━━━ DATASET ENTRIES

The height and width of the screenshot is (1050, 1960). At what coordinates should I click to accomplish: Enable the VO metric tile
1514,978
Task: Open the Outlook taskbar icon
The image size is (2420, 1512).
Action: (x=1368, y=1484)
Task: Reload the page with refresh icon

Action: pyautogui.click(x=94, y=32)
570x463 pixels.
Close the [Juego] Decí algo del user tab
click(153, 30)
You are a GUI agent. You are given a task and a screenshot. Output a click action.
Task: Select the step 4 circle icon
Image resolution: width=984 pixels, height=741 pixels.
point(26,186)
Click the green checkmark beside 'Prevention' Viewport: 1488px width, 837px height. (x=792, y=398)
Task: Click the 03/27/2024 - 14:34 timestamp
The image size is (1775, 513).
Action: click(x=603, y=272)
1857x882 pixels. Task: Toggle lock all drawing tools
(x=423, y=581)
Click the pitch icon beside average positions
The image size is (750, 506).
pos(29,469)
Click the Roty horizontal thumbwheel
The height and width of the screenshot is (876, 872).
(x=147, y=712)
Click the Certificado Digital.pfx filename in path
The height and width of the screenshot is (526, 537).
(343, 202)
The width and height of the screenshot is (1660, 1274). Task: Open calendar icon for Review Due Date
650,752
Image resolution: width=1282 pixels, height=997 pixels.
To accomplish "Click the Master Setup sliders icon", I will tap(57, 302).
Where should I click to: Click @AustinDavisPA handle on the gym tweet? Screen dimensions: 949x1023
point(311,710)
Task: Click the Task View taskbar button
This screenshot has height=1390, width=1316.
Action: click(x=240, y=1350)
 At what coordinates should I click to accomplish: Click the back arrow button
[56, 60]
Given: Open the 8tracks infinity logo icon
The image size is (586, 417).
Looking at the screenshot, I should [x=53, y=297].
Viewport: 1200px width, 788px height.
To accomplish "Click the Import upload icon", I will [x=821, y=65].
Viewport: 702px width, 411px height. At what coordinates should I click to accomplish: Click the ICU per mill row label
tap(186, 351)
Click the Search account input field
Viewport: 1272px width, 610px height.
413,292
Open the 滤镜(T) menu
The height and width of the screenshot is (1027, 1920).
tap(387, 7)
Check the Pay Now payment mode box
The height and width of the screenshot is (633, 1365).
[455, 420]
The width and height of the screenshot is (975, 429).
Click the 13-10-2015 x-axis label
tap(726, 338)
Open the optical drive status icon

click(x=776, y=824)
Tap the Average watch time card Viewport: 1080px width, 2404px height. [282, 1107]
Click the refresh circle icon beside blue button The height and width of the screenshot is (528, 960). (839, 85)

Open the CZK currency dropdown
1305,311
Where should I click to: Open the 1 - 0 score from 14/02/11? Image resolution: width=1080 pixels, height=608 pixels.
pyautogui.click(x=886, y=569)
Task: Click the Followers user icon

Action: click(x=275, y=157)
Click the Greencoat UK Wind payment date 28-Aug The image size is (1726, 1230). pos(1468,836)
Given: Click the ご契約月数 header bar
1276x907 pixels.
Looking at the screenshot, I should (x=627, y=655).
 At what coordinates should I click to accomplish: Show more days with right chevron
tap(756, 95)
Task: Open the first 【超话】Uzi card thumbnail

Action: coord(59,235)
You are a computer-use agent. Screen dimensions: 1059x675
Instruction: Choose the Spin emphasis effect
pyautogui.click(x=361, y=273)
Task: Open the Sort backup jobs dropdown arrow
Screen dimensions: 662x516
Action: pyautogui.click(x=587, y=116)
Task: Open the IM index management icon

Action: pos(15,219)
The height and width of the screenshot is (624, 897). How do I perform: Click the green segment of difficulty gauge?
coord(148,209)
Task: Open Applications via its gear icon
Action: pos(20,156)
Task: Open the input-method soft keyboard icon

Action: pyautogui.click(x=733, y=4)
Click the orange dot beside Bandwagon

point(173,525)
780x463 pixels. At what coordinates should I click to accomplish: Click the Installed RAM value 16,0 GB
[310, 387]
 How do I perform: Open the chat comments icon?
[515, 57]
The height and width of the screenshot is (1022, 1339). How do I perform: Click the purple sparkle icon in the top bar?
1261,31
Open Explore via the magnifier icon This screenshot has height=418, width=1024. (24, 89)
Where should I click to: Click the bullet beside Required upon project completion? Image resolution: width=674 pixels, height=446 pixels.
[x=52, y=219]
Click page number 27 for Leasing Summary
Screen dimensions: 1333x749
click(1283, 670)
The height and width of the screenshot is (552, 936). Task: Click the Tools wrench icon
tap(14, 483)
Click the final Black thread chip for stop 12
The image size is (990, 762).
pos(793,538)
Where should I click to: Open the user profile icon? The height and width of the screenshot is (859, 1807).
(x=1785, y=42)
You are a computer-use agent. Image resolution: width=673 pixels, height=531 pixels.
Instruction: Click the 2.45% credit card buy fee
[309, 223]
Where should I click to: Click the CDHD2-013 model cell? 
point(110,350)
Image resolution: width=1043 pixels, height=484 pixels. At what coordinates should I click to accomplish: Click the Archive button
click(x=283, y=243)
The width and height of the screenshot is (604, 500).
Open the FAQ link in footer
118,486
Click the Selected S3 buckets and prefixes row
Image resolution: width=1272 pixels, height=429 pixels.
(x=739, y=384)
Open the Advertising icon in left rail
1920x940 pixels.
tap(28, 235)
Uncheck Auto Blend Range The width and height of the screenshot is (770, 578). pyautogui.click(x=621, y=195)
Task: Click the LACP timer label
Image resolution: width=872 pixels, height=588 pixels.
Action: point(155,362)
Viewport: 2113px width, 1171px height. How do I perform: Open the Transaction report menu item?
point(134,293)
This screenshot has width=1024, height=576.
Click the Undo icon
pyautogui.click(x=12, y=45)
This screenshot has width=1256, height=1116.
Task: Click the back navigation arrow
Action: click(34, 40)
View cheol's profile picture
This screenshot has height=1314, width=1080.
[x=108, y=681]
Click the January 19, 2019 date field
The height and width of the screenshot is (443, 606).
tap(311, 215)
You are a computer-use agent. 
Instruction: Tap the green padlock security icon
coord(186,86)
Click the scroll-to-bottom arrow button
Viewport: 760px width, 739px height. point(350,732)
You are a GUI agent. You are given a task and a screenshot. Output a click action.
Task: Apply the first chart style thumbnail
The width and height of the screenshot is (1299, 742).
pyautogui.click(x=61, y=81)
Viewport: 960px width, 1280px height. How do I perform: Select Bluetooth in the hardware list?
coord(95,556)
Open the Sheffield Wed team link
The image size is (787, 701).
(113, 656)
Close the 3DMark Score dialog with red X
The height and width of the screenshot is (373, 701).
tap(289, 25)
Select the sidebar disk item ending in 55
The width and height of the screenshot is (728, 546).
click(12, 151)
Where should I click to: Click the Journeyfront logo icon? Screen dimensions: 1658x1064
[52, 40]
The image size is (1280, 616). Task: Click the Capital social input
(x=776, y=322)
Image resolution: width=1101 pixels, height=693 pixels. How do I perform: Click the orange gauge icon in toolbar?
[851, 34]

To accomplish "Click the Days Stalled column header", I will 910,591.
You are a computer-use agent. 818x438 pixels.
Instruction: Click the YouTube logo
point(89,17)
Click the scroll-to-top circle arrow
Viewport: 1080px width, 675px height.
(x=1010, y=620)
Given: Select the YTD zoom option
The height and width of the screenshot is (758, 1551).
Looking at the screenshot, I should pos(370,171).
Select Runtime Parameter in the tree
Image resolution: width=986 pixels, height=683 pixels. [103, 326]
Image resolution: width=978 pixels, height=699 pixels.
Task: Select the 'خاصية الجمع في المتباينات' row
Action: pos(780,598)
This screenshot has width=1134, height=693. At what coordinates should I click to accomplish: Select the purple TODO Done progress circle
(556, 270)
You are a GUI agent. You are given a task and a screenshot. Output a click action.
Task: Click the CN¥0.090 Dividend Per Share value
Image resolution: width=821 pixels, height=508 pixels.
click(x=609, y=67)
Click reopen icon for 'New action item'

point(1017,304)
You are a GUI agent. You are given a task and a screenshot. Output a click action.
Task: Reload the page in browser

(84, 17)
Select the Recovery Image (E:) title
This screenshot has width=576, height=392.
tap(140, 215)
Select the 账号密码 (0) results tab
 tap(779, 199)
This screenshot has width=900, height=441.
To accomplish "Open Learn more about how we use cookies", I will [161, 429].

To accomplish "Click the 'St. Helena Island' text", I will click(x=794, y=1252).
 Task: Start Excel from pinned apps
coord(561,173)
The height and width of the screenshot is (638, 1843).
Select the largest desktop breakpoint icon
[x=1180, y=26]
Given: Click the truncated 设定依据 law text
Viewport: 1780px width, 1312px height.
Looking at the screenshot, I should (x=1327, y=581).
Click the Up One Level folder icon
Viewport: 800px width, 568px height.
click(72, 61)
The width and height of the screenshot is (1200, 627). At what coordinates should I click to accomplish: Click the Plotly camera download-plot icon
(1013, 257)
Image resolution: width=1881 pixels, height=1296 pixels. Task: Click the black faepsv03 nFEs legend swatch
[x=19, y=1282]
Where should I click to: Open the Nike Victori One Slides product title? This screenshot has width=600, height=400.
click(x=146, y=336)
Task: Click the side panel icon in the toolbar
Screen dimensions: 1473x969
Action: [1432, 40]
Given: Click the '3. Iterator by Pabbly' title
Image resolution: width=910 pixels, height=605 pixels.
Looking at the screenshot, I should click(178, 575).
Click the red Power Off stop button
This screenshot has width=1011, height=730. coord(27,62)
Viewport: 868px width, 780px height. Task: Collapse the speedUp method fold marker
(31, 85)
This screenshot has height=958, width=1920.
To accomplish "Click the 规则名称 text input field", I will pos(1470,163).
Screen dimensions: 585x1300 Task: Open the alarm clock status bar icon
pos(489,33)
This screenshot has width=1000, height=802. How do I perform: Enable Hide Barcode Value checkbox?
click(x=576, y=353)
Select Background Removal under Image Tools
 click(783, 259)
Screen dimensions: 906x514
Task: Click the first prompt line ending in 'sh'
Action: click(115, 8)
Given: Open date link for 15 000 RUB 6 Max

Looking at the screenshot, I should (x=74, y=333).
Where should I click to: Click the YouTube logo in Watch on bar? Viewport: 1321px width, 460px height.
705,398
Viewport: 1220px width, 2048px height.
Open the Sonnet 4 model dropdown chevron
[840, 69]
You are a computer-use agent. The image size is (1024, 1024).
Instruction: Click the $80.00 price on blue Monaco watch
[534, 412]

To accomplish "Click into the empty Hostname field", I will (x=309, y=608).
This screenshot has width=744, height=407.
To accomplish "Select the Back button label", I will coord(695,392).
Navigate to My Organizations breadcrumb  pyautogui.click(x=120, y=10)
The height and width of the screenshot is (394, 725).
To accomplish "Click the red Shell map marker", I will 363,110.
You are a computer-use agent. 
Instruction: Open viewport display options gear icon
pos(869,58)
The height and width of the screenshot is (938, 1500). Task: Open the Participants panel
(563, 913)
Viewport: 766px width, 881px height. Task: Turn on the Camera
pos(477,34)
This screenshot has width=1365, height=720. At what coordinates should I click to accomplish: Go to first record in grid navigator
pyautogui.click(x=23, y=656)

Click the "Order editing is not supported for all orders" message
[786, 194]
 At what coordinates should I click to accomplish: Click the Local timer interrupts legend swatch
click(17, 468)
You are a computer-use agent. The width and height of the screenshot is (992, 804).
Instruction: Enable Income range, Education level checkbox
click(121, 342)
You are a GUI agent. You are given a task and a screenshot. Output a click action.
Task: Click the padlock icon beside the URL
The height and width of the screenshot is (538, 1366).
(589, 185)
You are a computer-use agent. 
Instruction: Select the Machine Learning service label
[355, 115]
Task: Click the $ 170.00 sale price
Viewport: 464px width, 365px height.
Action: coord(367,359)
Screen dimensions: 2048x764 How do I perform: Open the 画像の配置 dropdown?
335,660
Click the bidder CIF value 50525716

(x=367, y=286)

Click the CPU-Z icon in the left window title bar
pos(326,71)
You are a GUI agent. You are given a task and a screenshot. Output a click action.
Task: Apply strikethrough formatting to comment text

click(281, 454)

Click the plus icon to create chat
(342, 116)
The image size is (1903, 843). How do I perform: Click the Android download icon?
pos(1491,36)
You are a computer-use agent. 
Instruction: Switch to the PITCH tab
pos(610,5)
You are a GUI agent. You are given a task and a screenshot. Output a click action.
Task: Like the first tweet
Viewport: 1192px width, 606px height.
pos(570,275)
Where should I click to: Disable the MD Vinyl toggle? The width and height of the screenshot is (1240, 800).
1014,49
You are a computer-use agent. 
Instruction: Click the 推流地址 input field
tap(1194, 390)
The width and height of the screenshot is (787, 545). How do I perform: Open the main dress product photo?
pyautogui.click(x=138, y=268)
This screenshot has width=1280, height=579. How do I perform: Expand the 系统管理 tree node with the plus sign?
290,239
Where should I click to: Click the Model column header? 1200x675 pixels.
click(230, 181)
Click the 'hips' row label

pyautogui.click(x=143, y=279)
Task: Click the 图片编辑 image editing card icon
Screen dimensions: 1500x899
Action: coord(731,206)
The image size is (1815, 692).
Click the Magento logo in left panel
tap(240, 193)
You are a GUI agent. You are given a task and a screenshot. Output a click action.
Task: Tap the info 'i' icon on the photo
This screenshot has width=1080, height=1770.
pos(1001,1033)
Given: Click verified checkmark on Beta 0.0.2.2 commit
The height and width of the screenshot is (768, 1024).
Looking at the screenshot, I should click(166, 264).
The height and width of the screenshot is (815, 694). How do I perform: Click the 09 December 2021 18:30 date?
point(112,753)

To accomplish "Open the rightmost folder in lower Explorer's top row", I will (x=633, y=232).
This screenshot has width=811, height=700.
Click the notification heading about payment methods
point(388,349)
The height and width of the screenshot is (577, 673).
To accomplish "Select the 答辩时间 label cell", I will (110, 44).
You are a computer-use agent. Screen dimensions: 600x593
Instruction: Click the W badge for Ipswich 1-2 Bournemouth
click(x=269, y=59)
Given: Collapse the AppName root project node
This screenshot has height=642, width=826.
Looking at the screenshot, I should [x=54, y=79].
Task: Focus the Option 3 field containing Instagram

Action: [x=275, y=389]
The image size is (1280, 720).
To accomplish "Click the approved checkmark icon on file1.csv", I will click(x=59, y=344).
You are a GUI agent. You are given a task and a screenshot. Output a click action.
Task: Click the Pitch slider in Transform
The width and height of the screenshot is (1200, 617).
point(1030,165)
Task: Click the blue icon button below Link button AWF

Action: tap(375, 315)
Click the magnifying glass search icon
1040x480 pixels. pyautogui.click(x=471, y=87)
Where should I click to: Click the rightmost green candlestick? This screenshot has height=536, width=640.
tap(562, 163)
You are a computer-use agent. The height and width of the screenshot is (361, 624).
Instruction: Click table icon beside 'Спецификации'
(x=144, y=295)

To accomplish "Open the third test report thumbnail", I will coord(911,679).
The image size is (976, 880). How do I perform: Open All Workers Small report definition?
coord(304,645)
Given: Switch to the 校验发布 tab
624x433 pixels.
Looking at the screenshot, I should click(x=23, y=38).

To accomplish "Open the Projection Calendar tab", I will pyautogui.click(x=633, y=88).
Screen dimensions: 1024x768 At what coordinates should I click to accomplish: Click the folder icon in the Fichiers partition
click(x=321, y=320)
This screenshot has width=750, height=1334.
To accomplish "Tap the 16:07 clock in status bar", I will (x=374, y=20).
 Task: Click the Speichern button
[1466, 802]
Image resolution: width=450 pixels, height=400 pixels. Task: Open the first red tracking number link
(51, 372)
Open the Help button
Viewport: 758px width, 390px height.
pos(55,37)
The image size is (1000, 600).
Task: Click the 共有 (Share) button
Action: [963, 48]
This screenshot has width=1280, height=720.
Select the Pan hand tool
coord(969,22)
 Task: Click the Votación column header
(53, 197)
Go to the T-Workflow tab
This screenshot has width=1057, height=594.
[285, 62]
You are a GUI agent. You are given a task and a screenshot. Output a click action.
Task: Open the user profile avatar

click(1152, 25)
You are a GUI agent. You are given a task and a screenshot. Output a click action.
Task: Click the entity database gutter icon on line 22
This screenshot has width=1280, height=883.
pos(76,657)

━━━━━━

* [WHAT TO WORK ON] Of the entries above, transcribe exactly those lines that fall between the line containing "Close the [Juego] Decí algo del user tab" and the line containing "Task: Click the 03/27/2024 - 14:34 timestamp", together with those two lines.

* [RESULT OF THIS EXERCISE]
Close the [Juego] Decí algo del user tab
click(153, 30)
You are a GUI agent. You are given a task and a screenshot. Output a click action.
Task: Select the step 4 circle icon
Image resolution: width=984 pixels, height=741 pixels.
point(26,186)
Click the green checkmark beside 'Prevention' Viewport: 1488px width, 837px height. (x=792, y=398)
Task: Click the 03/27/2024 - 14:34 timestamp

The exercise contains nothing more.